Mrs. Ryves sometimes went out, like Baron himself, with manuscripts
under her arm, and, still more like Baron, she almost always came
back with them. Her vain approaches were to the music-sellers; she
tried to compose--to produce songs that would make a hit. A
successful song was an income, she confided to Peter one of the first
times he took Sidney, blase and drowsy, back to his mother. It was
not on one of these occasions, but once when he had come in on no
better pretext than that of simply wanting to (she had after all
virtually invited him), that she mentioned how only one song in a
thousand was successful and that the terrible difficulty was in
getting the right words. This rightness was just a vulgar "fluke"--
there were lots of words really clever that were of no use at all.
Peter said, laughing, that he supposed any words he should try to
produce would be sure to be too clever; yet only three weeks after
his first encounter with Mrs. Ryves he sat at his delightful
davenport (well aware that he had duties more pressing), trying to
string together rhymes idiotic enough to make his neighbour's
fortune. He was satisfied of the fineness of her musical gift--it
had the touching note. The touching note was in her person as well.

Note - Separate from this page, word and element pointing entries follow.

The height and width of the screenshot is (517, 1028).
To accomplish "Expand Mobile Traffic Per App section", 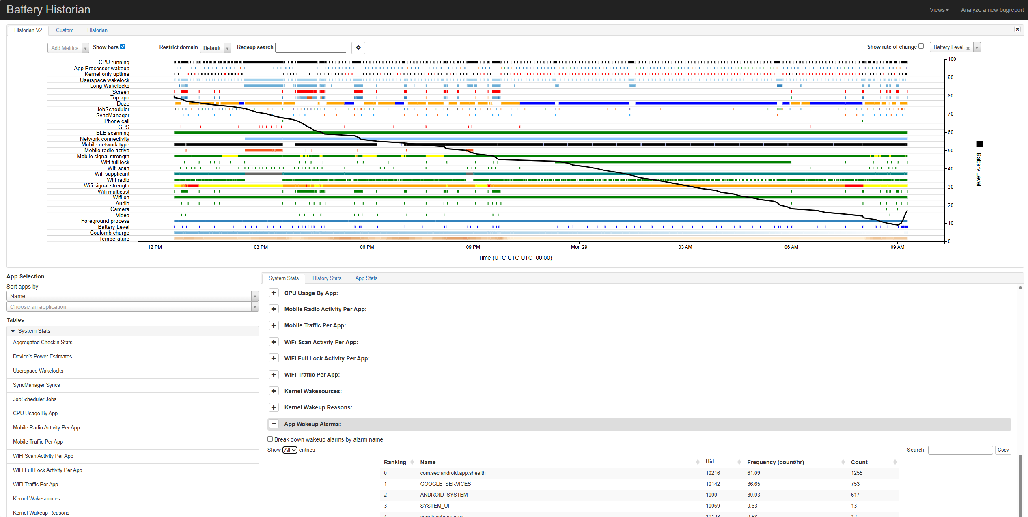I will click(274, 325).
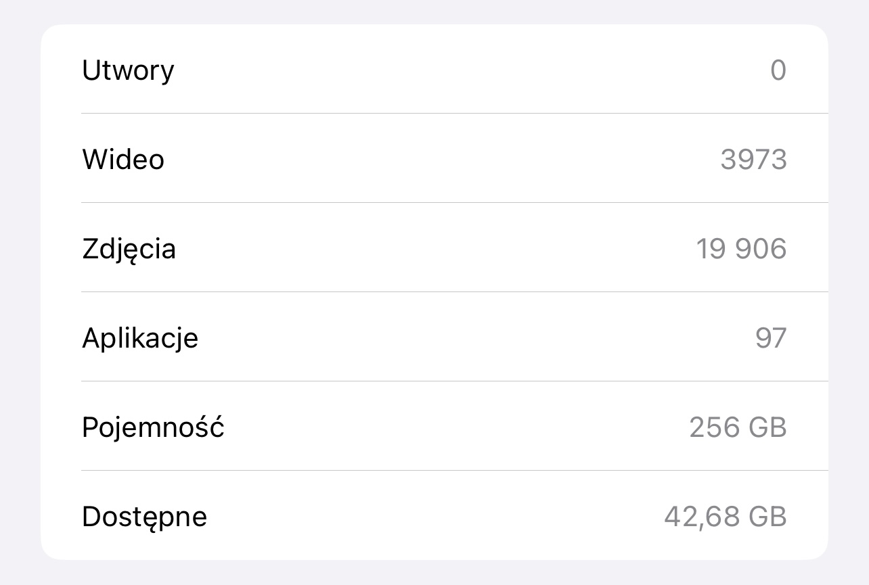
Task: Select the Zdjęcia count 19 906
Action: [x=741, y=249]
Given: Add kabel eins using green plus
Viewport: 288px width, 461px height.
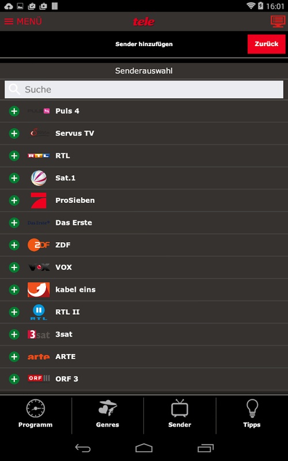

The davenport was delightful, after six months of its tottering
predecessor, and such a re-enforcement to the young man's style was
not impaired by his sense of something lawless in the way it had been
gained. He had made the purchase in anticipation of the money he
expected from Mr. Locket, but Mr. Locket's liberality was to depend
on the ingenuity of his contributor, who now found himself confronted
with the consequence of a frivolous optimism. The fruit of his
labour presented, as he stared at it with his elbows on his desk, an
aspect uncompromising and incorruptible. It seemed to look up at him
reproachfully and to say, with its essential finish: "How could you
promise anything so base; how could you pass your word to mutilate
and dishonour me?" The alterations demanded by Mr. Locket were
impossible; the concessions to the platitude of his conception of the
public mind were degrading. The public mind!--as if the public HAD a
mind, or any principle of perception more discoverable than the stare
of huddled sheep! Peter Baron felt that it concerned him to
determine if he were only not clever enough or if he were simply not
abject enough to rewrite his story. He might in truth have had less
pride if he had had more skill, and more discretion if he had had
more practice. Humility, in the profession of letters, was half of
practice, and resignation was half of success. Poor Peter actually
flushed with pain as he recognised that this was not success, the
production of gelid prose which his editor could do nothing with on
the one side and he himself could do nothing with on the other. The
truth about his luckless tale was now the more bitter from his having
managed, for some days, to taste it as sweet.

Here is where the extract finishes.